LaborPress

June 8, 2015
By Marc Bussanich 

New York, NY—The American Federation of Musicians announced two weeks ago that it has filed a lawsuit against six movie studios because the musicians claim that the studios are violating long-standing collective bargaining agreements by reusing film soundtrack clips in other films and television programs without appropriately compensating musicians. 

In the accompanying video, we interviewed AFM’s president, Raymond Hair, about the lawsuit against the six biggest movie studios in the industry—Columbia Pictures Industries, Inc., Paramount Pictures Corporation, Twentieth Century Fox Film Corporation, Universal City Studios LLC, Walt Disney Pictures, Inc. and Warner Brothers Entertainment, Inc.

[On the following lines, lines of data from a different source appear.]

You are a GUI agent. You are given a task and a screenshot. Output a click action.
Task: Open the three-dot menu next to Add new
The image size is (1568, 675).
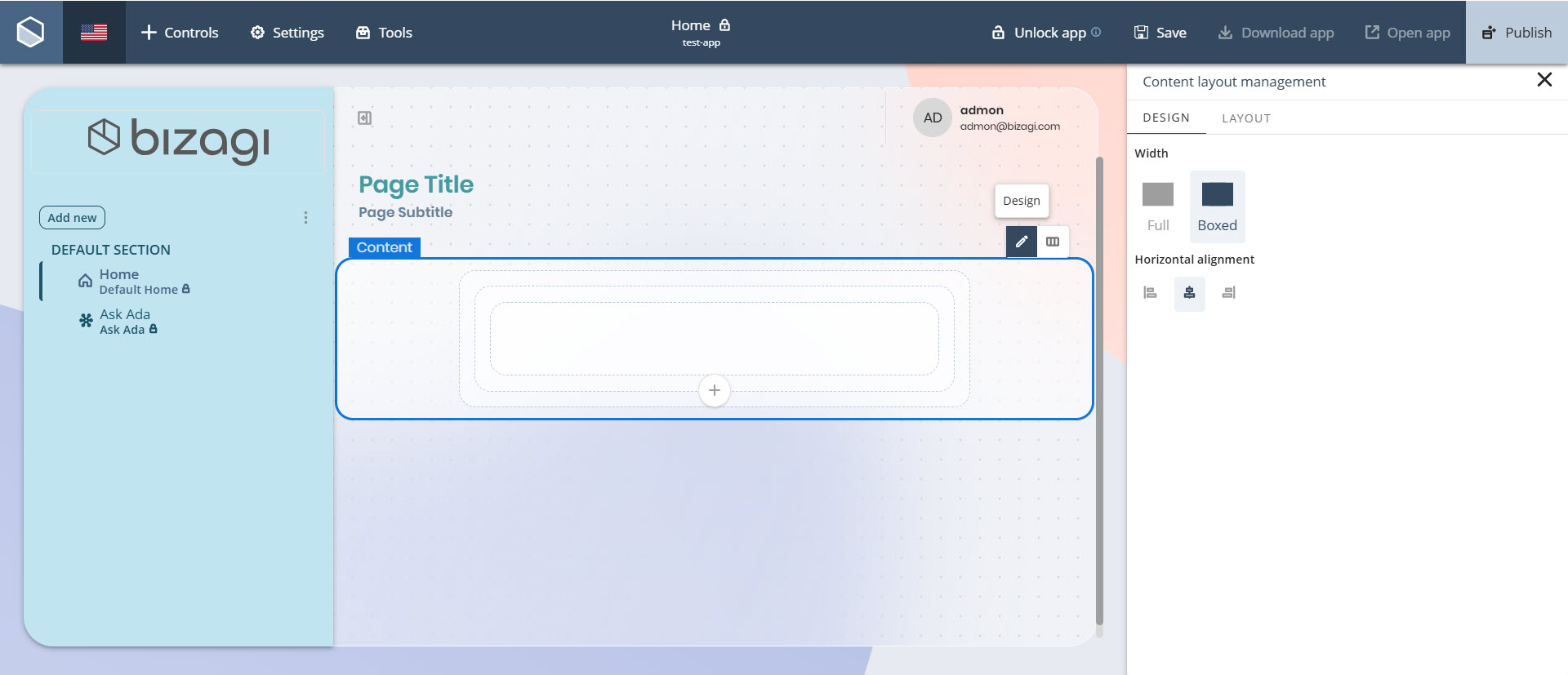click(x=305, y=218)
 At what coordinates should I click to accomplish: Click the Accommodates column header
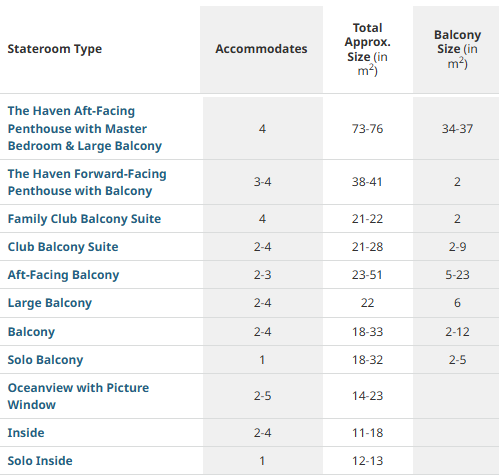pyautogui.click(x=261, y=49)
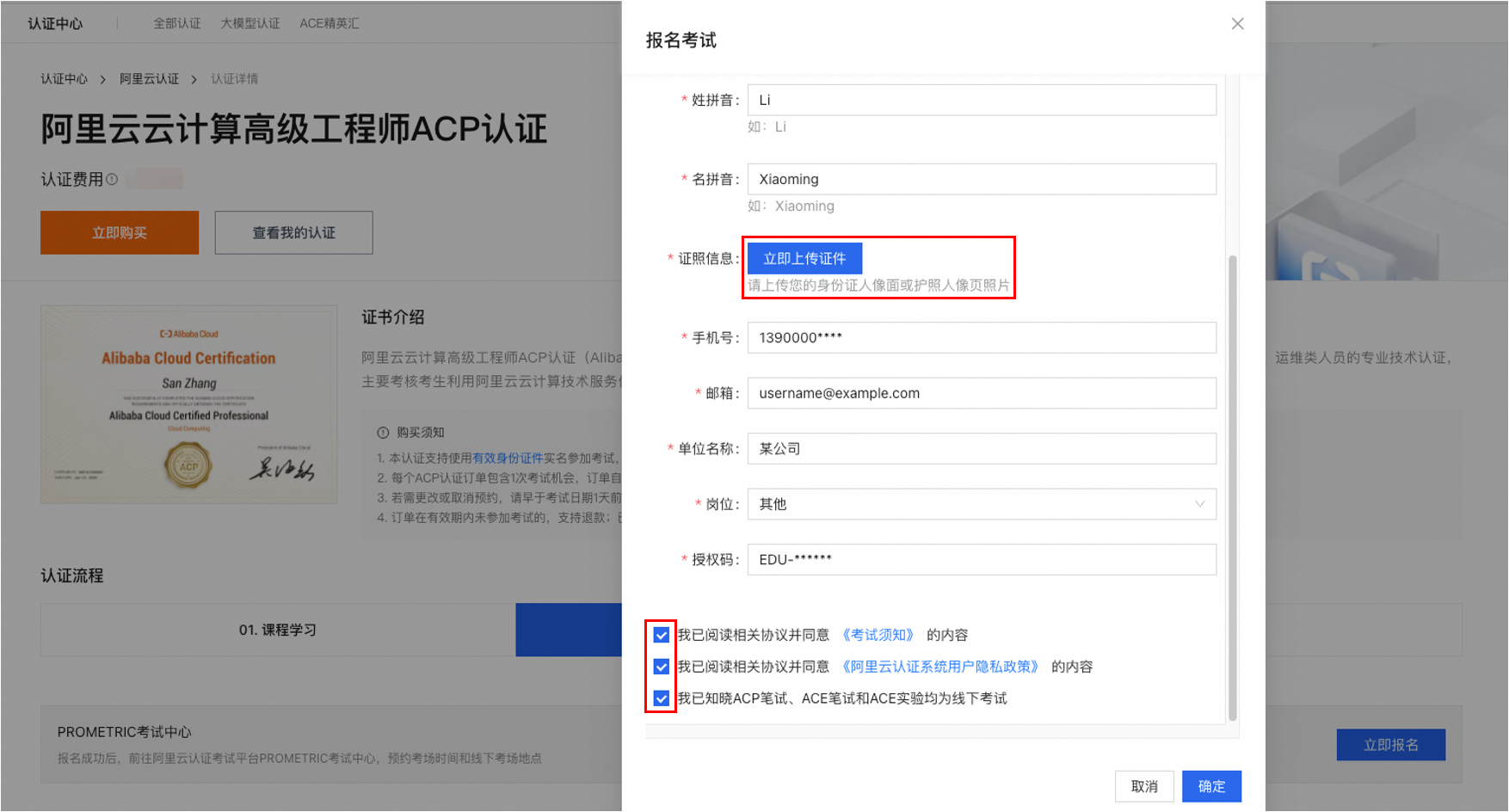Close the 报名考试 dialog with X icon
This screenshot has width=1509, height=812.
(1237, 24)
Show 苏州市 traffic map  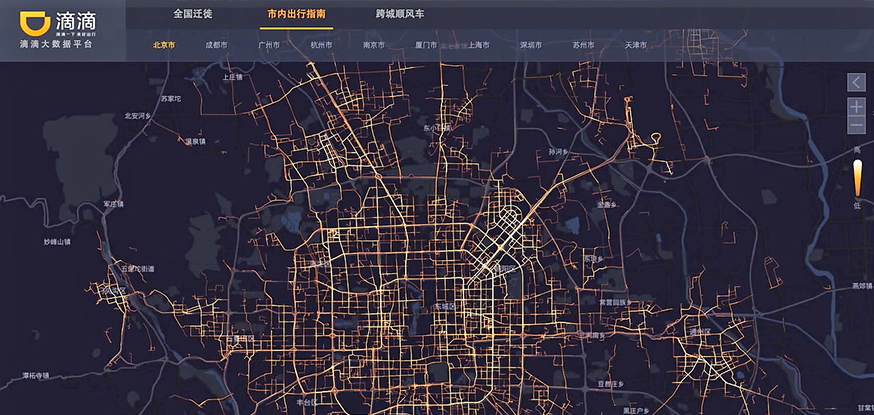(x=584, y=45)
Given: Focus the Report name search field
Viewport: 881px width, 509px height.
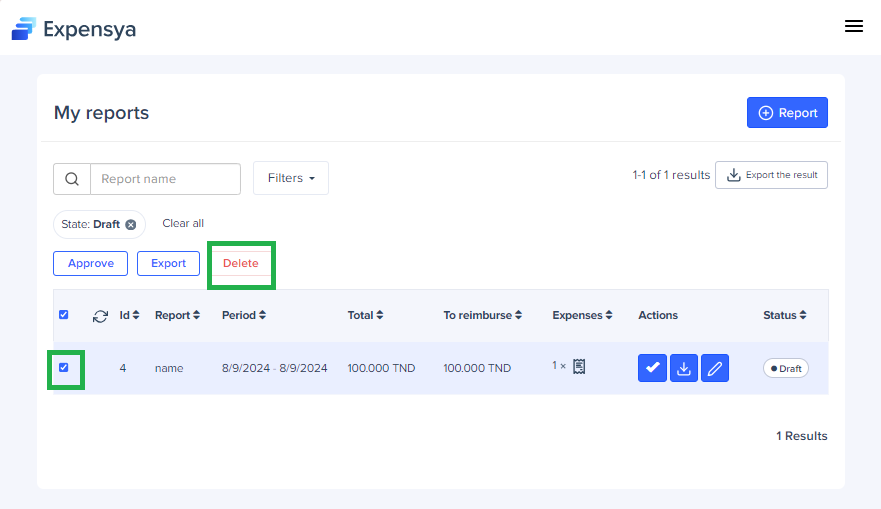Looking at the screenshot, I should (x=165, y=179).
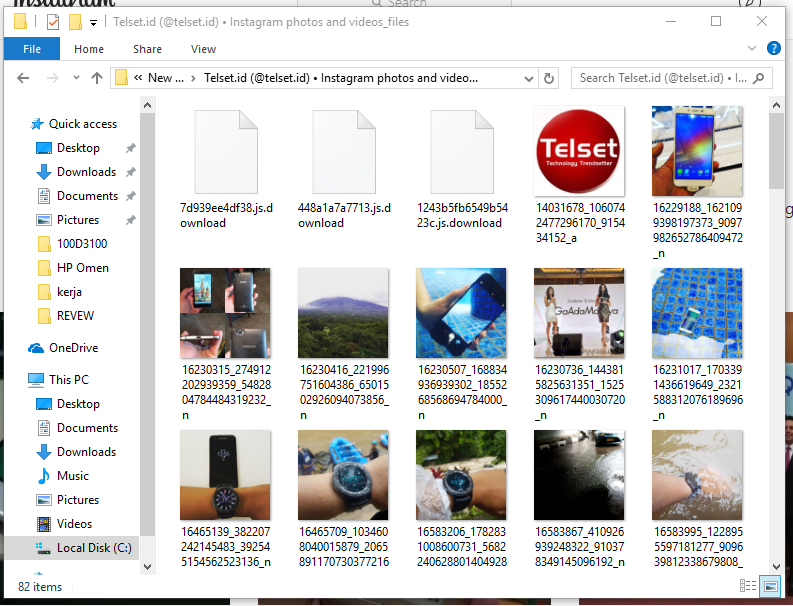Open OneDrive in the navigation pane
The image size is (793, 606).
tap(73, 348)
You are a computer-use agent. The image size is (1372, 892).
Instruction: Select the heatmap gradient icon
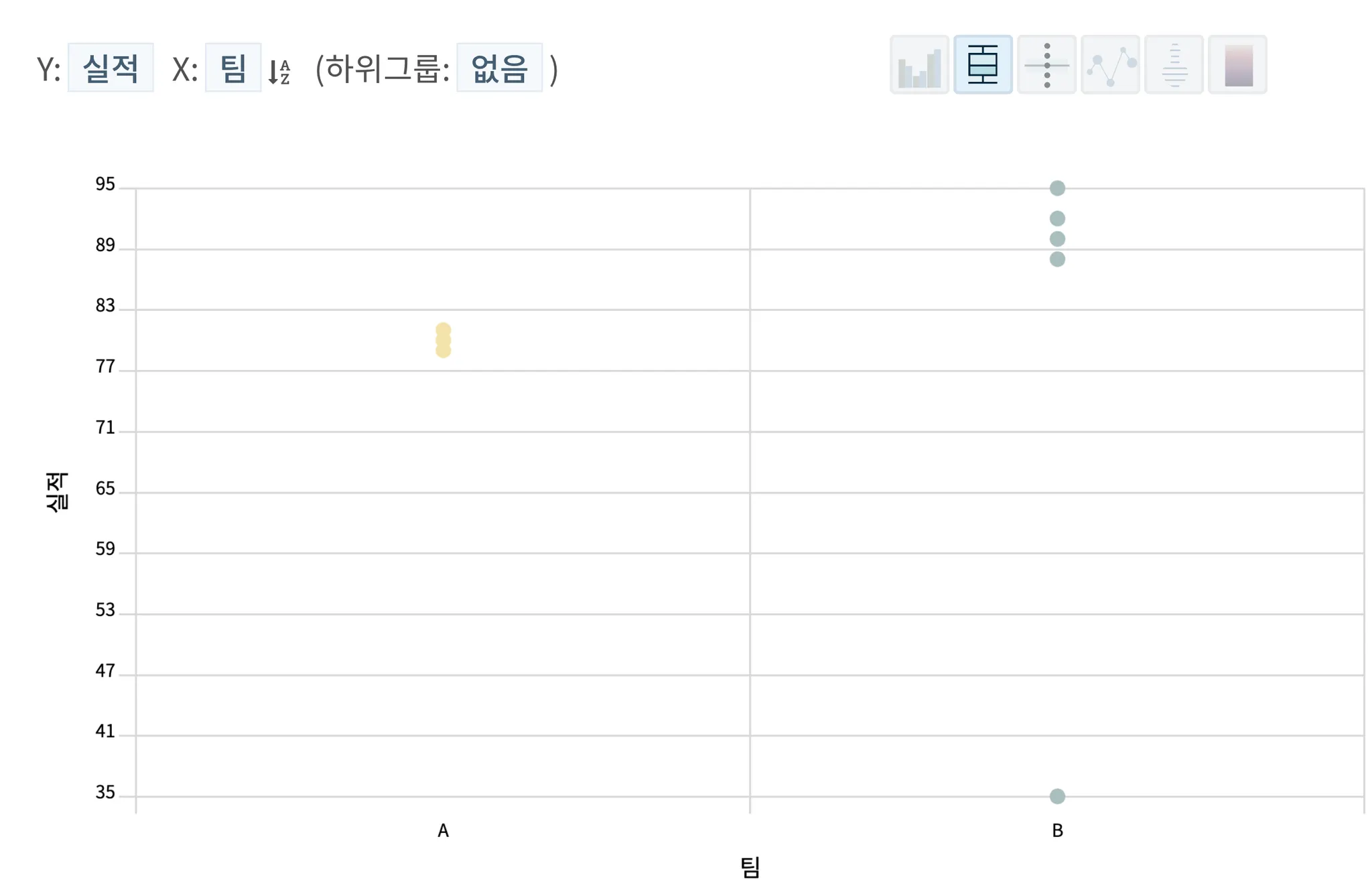tap(1237, 65)
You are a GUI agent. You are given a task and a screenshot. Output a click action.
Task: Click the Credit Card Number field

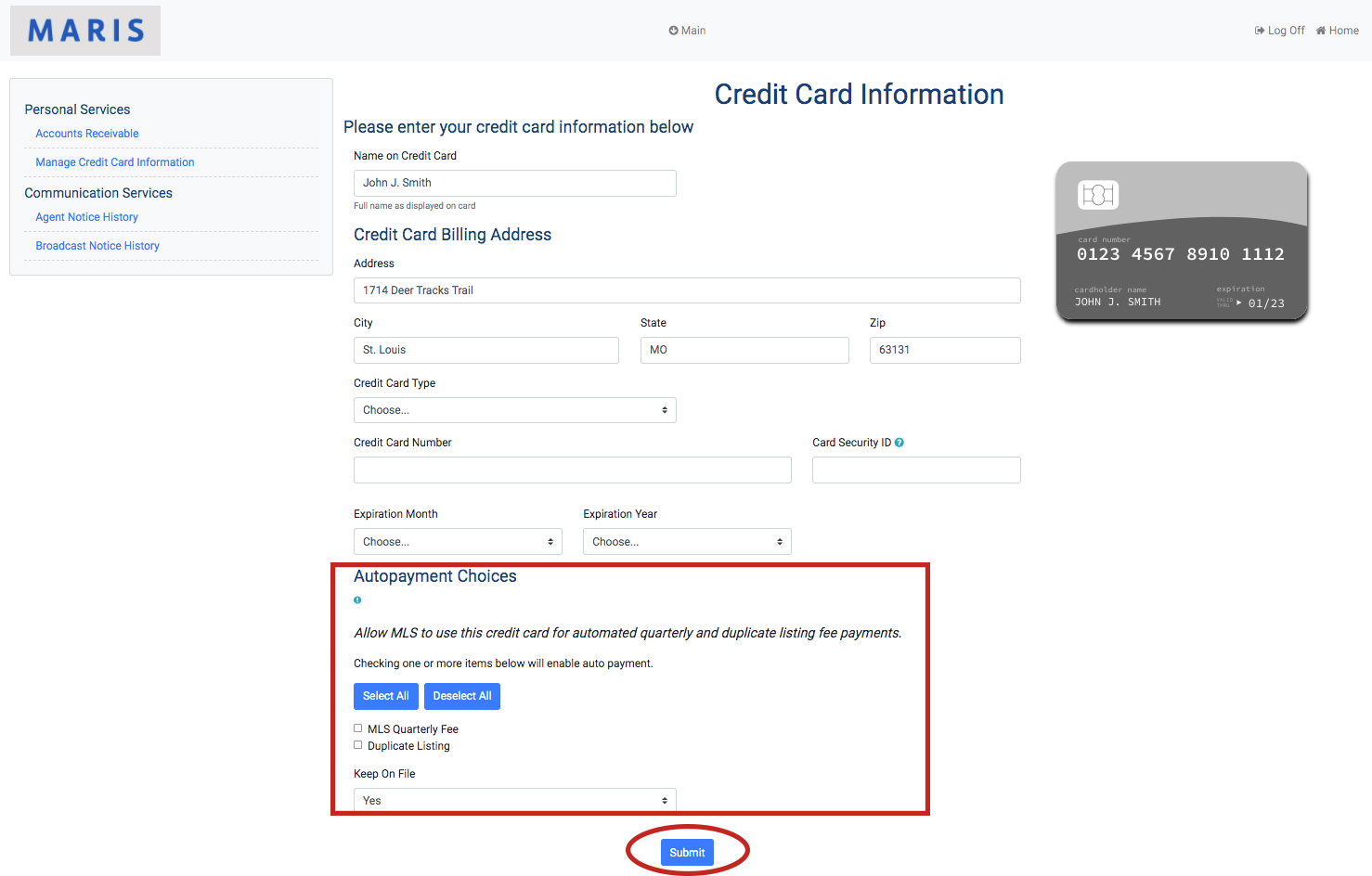[x=572, y=470]
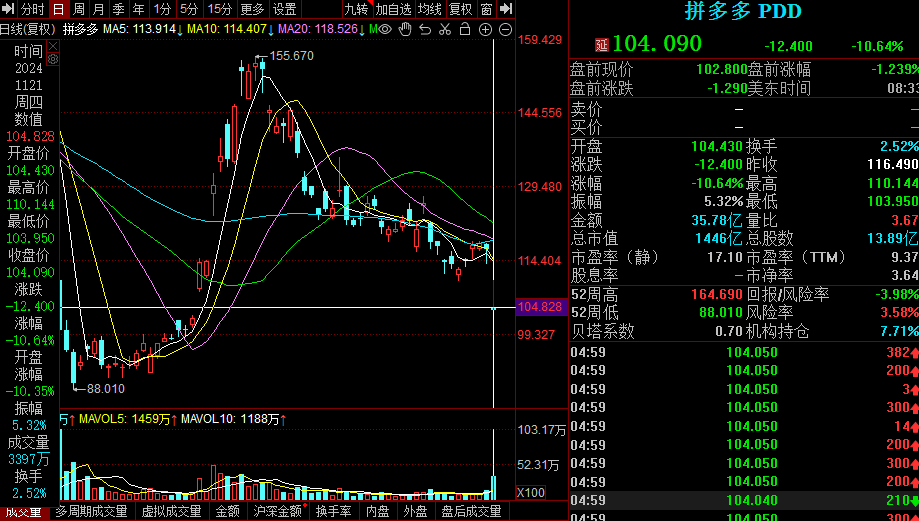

“The agreements we have with the major motion companies go back to the 1930s. The AFM was probably the first union to have an industry-wide agreement with any industry, and as part of that agreement we had use-restrictions on the soundtracks that were scored—music tracks that were created and produced strictly for a movie. When the soundtracks are created, recorded and synced up with a movie [it] cannot be used in another movie; they can’t be used for anything else without a residual payment being made,” said Hair.

He noted that just as the AFM was wrapping up a successor CBA with the motion picture companies the members found that the movie houses were reusing clips without compensating the musicians.

“While we were negotiating a successor agreement, we discovered that there were a lot of soundtrack clips that were clipped out of movies and made available to other movies without payment. We do have a formula that the companies can pay to make those clips available to other signatory companies. But those rules weren’t followed, and the time limits that the clips can be used—two minutes—the companies overshot that time limit, so additional payments are owed. We’re going to dig deep and make the [companies] pay,” Hair said.

But this isn’t the only lawsuit that the union is waging. According to Hair, the movie companies are offshoring work to other countries that are costing AFM members their jobs.

“For example, the movie Interstellar, which was filmed and photographed here in the U.S., but was taken to Europe for the score, and under our agreements that’s a violation; AFM musicians should have been employed here in this country for the scoring of that movie,” said Hair.

When we asked which of the two lawsuits the union would be pursuing more aggressively, Hair said they would both be equally, and aggressively, pursued.

“I would not try to take a bias position in favor or either one. Every provision, every contractual requirement in every agreement is important. They all have to be lived up to and abided by the employer. The union exists to enforce the agreements, and we’re going to enforce every provision of every one.”